» **VOTRE CONSIGNE**
Poursuivez la critique de danse consacrée au spectacle Realia, reproduite ci-dessous, en reprenant juste après sa dernière phrase.

DANSE | CRITIQUE

Realia (Bucuresti-Beirut), dans le cadre des Soirées Singulières

PNoémie Coudray
@10 Juin 2015

Au travers d’un double, nommé Farid Fairuz, Mihai Mihalcea, figure majeure de la danse contemporaine roumaine évoque les dualités d’une réalité fictive. Entre autobiographie et jeu de rôle, cette performance presque improvisée, à la fois sincère et déstabilisante, exprime une profonde réflexion sur les conventions sociales. Ce glissement d’identités lui permet de transgresser sans cesse les frontières de la représentation.

En 1965, Nicolae CeauÈ™escu fait voter une nouvelle constitution donnant naissance à la République socialiste de Roumanie. La tonalité d’un documentaire télévisuel d’époque, soutenue par les sirènes d’alerte, le bruit des bombes et les chants orientaux, résonne dans l’espace. La pièce débute sur ce bref rappel historique où défilent textes et photos en noir et blanc. Le chorégraphe Mihai Mihalcea est né dans ce contexte politique instable. Comme un destin déjà tracé, son père commet une erreur sur son nom de famille dans l’acte de naissance. Le travail de Mihia ne cessera de jouer avec cette transposition identitaire.

Lunettes de soleil, justaucorps et short en cuir noir, perruque aux cheveux longs, barbe postiche et bottes dorées, Farid Fairuz apparaît en s’avançant fièrement. Cette entité qui habite l’artiste-interprète depuis 2009 a été créée alors qu’il dirigeait le Centre National de la Danse de Bucarest. Pour sortir de son rôle de directeur d’institution, ce stratagème est apparu comme une évidence. Il fait courir la rumeur dans les médias qu’un chorégraphe libanais, nommé Farid Fairuz, l’accuse d’être trop autoritaire et fou. Le mystère fonctionne jusqu’à la représentation de la pièce et au dévoilement de la supercherie. Cet avatar symbolise la schizophrénie du monde héritier de l’empire Ottoman. Sur sa carte de visite, les deux identités sont présentes. D’un côté il est «Mihai Mihalcea, Project Manager», et de l’autre «Farid Fairuz, Artiste à Beyrouth-Bucarest».

Devant un pupitre aux allures phalliques, orné de deux lampes rondes, une icône orthodoxe posée au sol, Farid narre ses premières expériences sexuelles, les souvenirs avec sa mère, son quotidien, les rites religieux, les fêtes familiales… De courtes séquences de films viennent appuyer son discours: bombardements aériens et destruction de Beyrouth, photos de famille, chansons folkloriques… Né à Beyrouth d’une mère libanaise et d’un père juif, disparu tragiquement pendant la guerre, il est recueilli par deux Bédouins, puis à l’âge de onze ans adopté par une riche famille jordanienne. Il étudie la musique des peuples arabes, la danse orientale, classique et contemporaine.

» **DONNÉES FOURNIES**
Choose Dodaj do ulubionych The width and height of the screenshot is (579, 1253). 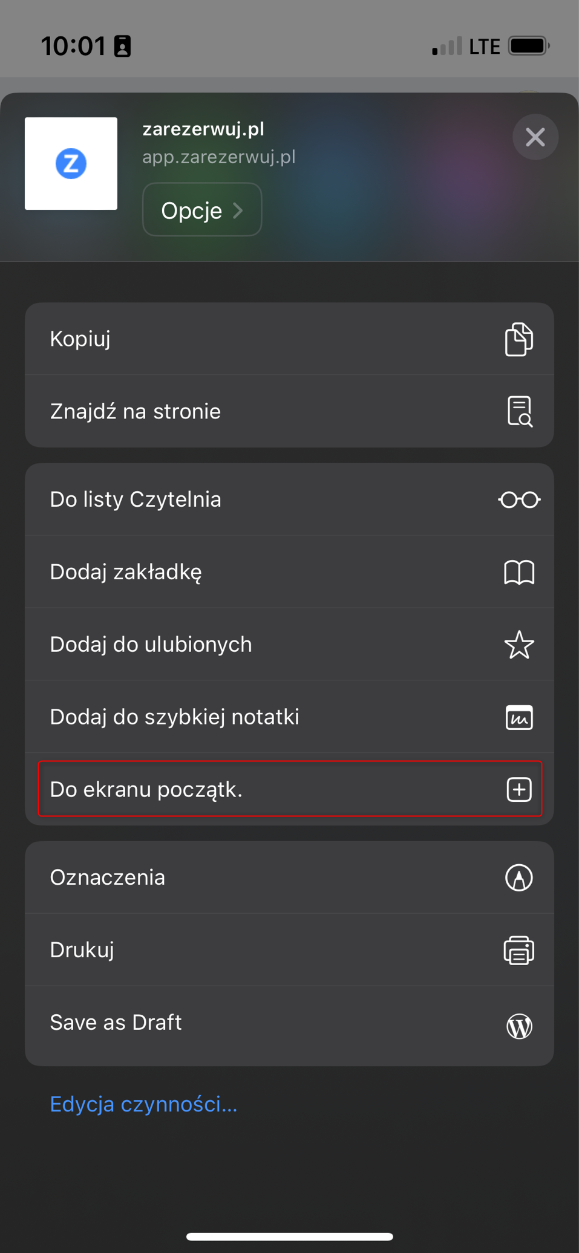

» **RÉSULTAT OBTENU**
La lumière laisse place aux éclats dansants diffusés par une boule à facettes. Sous ces reflets éilés, Farid danse en tourbillonnant puis disparaît dans le fond de la salle. Micro à la main, il réapparaît en se présentant humblement sous son véritable nom, Mihai Mihalcea.
Devant le public, il pose méticuleusement les attributs de son double et relate ses peurs d’enfant: l’histoire angoissante d’un chat noir sous son lit fait monter la tension. D’une nécessité viscérale, s’excusant, gêné de ce moment un peu théâtral, Mihai exprime son besoin de se transformer en Farid: «Je n’ai pas le choix. Il faut que je devienne Farid! Vous savez je suis deux.»
Doucement, Mihai récupère sa panoplie et se métamorphose. Son substitut analyse son comportement et commente ses attitudes: «Il est capable de vous émouvoir. Il est touchant, vous savez! Vous devriez sortir de la salle, car il veut m’humilier». Ce rituel dévoile une forme de folie. L’honnêteté de l’artiste avec ses stupidités, ses bêtises, ses fragilités suscite l’empathie. Au travers de ce rôle, il réalise une critique très aiguë de lui-même.

À moitié allongé sur un bateau gonflable orné d’un palmier, Farid chante sur un rythme oriental la schizophrénie de Beyrouth. Farid ou Mihai les deux protagonistes se confondent et ne font qu’un. Le récit fictif autour du personnage de Farid est similaire au tourment de Mihai. Beyrouth est un prétexte pour exprimer les tensions propres à sa ville natale. La propagande y est importante et les dérives aussi. En temps de crise, rien n’est figé tout est mouvement. Il faut s’adapter sans cesse, improviser pour mieux défier la réalité. La chorégraphie se construit sur du sable mouvant. Il ne récite pas son texte «je ne suis pas comédien», mais improvise sans cesse.

Pour détendre l’atmosphère, Mihai propose à l’assistance un verre de liqueur à la cerise. Avec humour, il invite le public à le retrouver: «Qu’est-ce que vous voulez faire? Il faut casser la bulle de protection». Il détruit le rapport hiérarchique entre la scène et le spectateur. Il remue ainsi les certitudes, dérange les habitudes, il rompt les barrières, brise les schémas établis. Son processus créatif laisse place aux accidents. Ce soir, dans la salle, personne n’a osé bouger de son siège.
Jouant avec des boîtes à musique, il expose l’absurdité d’une présence figée. Qui est sur le plateau? Que dévoile-t-il? Quelle est la réalité ?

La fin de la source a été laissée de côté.